TASK TO CARRY OUT>
Rewrite the data from the line containing "Click the Url button" through the line containing "Looking at the", inclusive, replacing "keyword input" with "search field" and leaving everything else unchanged.

MATERIAL SUPPLIED>
****

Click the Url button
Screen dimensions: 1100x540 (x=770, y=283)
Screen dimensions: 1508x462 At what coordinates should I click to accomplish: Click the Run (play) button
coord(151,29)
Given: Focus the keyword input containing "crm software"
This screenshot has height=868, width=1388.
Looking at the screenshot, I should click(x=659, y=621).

****

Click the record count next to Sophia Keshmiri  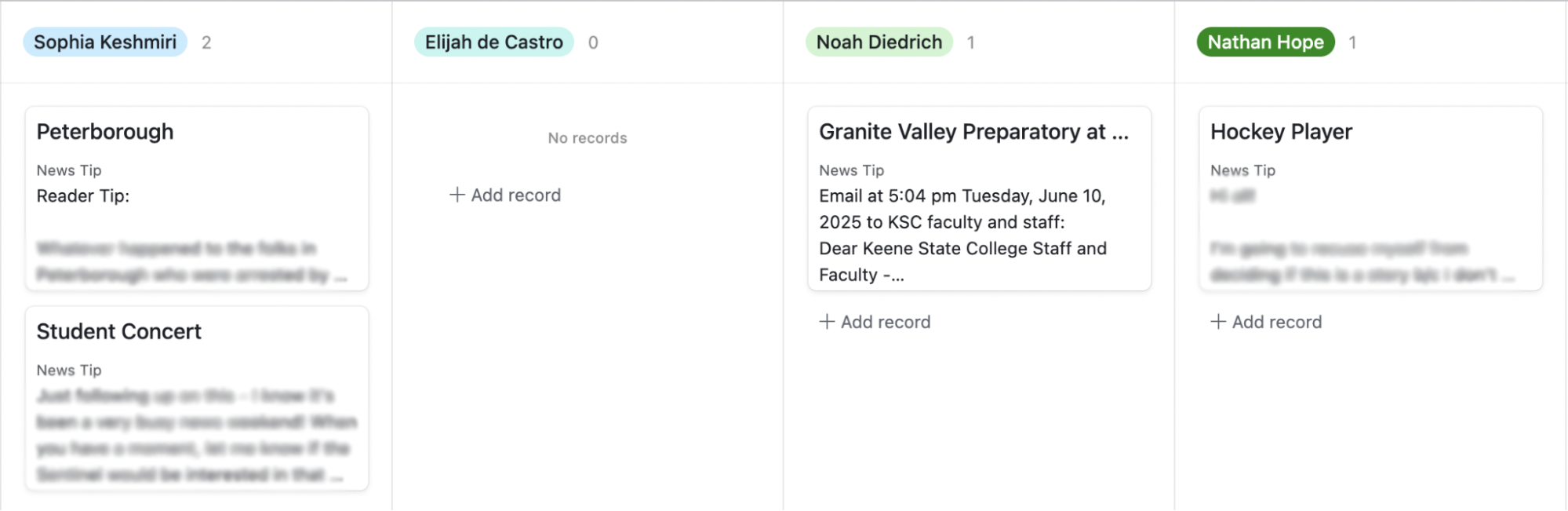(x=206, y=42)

****

CORRECT OUTPUT>
Click the Url button
Screen dimensions: 1100x540 (x=770, y=283)
Screen dimensions: 1508x462 At what coordinates should I click to accomplish: Click the Run (play) button
coord(151,29)
Given: Focus the search field containing "crm software"
This screenshot has height=868, width=1388.
Looking at the screenshot, I should click(x=659, y=621).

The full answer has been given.